Under N.C. Gen. Stat. § 75-65, businesses must notify affected individuals "without unreasonable delay." The law does not specify a hard numerical deadline like some states. However, regulators and courts have generally interpreted this to mean notification should occur as soon as the business has completed a reasonable investigation and identified affected individuals. Excessive delay without justification can trigger enforcement action by the North Carolina Attorney General.

What types of data trigger North Carolina's breach notification requirement?

North Carolina's Identity Theft Protection Act covers breaches involving personal information defined as a person's first name or first initial and last name in combination with Social Security numbers, driver's license numbers, financial account or credit/debit card numbers with security codes, or other identifying information that could be used for identity theft.

Does North Carolina have a comprehensive data privacy law like California's CCPA?

As of 2025, North Carolina does not have a comprehensive consumer data privacy law equivalent to the CCPA or Virginia's CDPA. The state's primary data protection statute remains the Identity Theft Protection Act (§ 75-65), which focuses on breach notification rather than broad consumer privacy rights. Multiple bills have been introduced in the General Assembly to create more comprehensive privacy legislation, but none have been enacted. For current compliance obligations, see our North Carolina data privacy law guide.

Was the Atrium Health breach the largest data incident in North Carolina?

The 2018 Atrium Health breach, which affected approximately 2.65 million patients, is among the largest healthcare data incidents originating from North Carolina operations. The 2022 Novant Health pixel tracking disclosure affected an estimated 1.36 million patients. In terms of total individuals affected, the Atrium Health incident remains the single largest confirmed breach tied to a North Carolina-based organization.

Are North Carolina financial institutions subject to additional cybersecurity requirements?

Yes. Banks and financial institutions in North Carolina must comply with federal regulations including the Gramm-Leach-Bliley Act (GLBA), OCC guidance, and FDIC requirements in addition to state law. The North Carolina Commissioner of Banks also has regulatory authority over state-chartered banks and may impose additional cybersecurity expectations. Given Charlotte's status as a major banking hub, these requirements affect a significant portion of the state's workforce.

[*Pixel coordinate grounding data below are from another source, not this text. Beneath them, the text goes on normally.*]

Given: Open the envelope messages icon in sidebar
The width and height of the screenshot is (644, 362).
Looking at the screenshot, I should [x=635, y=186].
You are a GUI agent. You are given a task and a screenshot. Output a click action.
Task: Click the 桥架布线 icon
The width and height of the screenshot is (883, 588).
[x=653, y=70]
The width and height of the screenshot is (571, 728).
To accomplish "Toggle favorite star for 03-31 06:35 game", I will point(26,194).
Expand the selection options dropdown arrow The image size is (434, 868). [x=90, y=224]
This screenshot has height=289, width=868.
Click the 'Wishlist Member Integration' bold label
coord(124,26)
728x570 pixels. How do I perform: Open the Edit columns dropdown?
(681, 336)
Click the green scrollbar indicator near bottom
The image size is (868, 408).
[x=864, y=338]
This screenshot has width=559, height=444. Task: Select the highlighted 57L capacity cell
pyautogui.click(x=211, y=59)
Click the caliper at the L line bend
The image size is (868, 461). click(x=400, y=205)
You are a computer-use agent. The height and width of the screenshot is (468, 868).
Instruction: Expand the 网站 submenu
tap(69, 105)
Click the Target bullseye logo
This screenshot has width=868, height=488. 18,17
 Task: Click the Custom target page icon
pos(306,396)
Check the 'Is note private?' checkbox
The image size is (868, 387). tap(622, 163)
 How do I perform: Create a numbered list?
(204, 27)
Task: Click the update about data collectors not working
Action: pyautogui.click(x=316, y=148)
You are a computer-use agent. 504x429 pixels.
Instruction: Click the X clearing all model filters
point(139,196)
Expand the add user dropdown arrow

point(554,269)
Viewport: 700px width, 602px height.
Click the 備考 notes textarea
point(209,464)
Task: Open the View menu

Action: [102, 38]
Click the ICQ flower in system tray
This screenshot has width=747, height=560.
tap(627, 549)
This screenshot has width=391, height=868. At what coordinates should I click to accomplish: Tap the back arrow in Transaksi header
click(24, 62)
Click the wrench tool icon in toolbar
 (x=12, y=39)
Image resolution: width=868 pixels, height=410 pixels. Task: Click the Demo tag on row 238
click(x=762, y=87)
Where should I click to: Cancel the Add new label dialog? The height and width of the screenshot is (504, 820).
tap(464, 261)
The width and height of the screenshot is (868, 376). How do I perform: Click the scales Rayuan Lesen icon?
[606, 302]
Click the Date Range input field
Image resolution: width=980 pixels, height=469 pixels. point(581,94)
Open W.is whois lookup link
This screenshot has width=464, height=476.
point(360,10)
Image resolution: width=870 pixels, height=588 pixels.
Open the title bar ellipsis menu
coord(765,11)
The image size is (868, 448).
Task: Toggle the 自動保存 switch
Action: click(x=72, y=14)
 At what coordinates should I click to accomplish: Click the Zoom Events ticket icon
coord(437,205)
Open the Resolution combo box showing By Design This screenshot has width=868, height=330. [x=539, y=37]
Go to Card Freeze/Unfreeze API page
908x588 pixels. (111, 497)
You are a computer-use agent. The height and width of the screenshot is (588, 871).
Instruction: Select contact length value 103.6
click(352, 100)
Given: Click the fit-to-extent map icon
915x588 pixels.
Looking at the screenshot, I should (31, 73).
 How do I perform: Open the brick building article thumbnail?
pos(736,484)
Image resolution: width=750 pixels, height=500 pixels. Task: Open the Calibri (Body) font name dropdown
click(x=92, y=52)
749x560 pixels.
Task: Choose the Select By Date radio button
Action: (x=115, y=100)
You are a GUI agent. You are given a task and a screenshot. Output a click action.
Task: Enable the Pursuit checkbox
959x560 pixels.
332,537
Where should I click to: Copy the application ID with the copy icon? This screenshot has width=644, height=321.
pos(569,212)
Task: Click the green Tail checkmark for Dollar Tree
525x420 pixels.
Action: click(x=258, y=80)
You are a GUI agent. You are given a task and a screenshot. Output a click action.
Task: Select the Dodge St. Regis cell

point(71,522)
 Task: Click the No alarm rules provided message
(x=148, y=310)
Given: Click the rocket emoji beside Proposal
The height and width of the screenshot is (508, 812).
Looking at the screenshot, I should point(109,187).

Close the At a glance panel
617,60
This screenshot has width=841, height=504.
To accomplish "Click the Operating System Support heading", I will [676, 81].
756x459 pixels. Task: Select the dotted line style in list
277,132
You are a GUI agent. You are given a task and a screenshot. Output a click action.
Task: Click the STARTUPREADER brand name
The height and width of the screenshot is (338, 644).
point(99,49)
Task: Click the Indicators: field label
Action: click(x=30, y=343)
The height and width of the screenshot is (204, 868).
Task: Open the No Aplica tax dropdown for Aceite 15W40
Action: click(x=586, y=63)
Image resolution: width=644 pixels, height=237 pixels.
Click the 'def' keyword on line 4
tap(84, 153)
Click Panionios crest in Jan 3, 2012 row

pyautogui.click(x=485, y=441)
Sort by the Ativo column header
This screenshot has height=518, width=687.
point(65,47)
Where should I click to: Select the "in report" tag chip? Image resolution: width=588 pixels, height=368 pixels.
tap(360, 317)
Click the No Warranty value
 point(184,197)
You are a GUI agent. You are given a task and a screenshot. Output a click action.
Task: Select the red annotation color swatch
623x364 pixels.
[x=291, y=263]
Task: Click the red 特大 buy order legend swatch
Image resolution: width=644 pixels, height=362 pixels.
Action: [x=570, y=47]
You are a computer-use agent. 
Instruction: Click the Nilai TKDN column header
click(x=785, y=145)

What role does the NC Department of Information Technology play in cybersecurity?

The North Carolina Department of Information Technology (NCDIT) oversees cybersecurity for state government agencies and provides guidance and support to local governments. NCDIT operates the NC Joint Cybersecurity Task Force, which coordinates incident response across state and local entities. The department also manages the state's cybersecurity risk management framework and publishes best practices for North Carolina government organizations.